I've written a few posts about loneliness. I feel lonely most of the time. I don't know if it's motherhood or just old age but I used to have a VERY active social life. It has nothing to do with my husband by the way. He is very attentive to me. I am talking about relationships with other woman.
I'd say I used be out with friends 4 -5 nights a week.
And now I am lucky if see any friend twice a year. I'm not kidding and usually it's because I accidentally run into them in the grocery store or some tragedy has occurred.
I can be very flaky and hermit like when I want to be. I think my depression gets me into states where I just don't want to talk or see anyone. I get terrified almost. So it's nobody's fault. I feel like half the time friends do call and try to connect and I am too flipped out to call them back or sometimes we really are just having REALLY busy lives.
I LOVE this quote. I just wish I could live up to it!!!!!
However if you saw me in person or at work I wold be bubbly and as happy as a clam. It's really, really hard for me to reach out. The few family members that I feel comfortable with unfortunately don't want too much to do with me and my "problems" anymore. I'm too much of a head case I guess. So leaves just my poor husband and few scraggling friends pretty much who I am terrible at reaching out to.
What to do from here? I have no earthly idea.

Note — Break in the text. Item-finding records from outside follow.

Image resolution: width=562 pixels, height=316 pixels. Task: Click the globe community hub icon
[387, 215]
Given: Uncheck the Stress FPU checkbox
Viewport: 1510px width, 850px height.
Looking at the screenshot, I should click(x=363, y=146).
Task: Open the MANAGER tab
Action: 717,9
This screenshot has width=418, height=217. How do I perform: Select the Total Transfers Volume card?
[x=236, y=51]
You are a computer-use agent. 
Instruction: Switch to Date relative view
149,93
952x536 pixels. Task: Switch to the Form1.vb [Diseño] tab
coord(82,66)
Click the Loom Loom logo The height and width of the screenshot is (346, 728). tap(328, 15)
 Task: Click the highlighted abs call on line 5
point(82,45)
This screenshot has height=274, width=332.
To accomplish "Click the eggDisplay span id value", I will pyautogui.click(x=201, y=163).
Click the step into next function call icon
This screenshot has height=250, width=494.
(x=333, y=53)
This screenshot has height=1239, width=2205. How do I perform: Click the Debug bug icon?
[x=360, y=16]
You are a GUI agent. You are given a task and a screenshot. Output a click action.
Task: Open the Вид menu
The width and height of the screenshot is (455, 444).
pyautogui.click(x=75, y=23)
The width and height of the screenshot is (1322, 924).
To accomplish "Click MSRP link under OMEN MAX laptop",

I am really enjoying my children and I think that's what these years were made for anyway. It's probably why I have no social life, plus I choose to train for marathons with my spare time, not spend it out socializing so I suppose that parts on me. I'd choose running over a dinner out ANYDAY folks ANYDAY!!! I really do love it that much. In fact I am already dying to get back out there. Only 4 more months:(
But I think when you have 2 or 3 small babies at home, there just isn't much room to cram anything else in. You know. I can't tell now if I'm using that as an excuse now for not reaching out or if it's the truth but I think it's the truth.
So for now I'm trying to treasure the moments with the wee ones and know that once they are in grade school even I will be begging for an outing with a friend.
Mom's out there, what do you think? Do you have a social life AT ALL???
Because I have absolutely zero, like I don't even talk on the phone but once a month. But I must say after pondering this post for a week I will proudly admit that I called at least 5 friends. It doesn't mean we actually talked but I tried.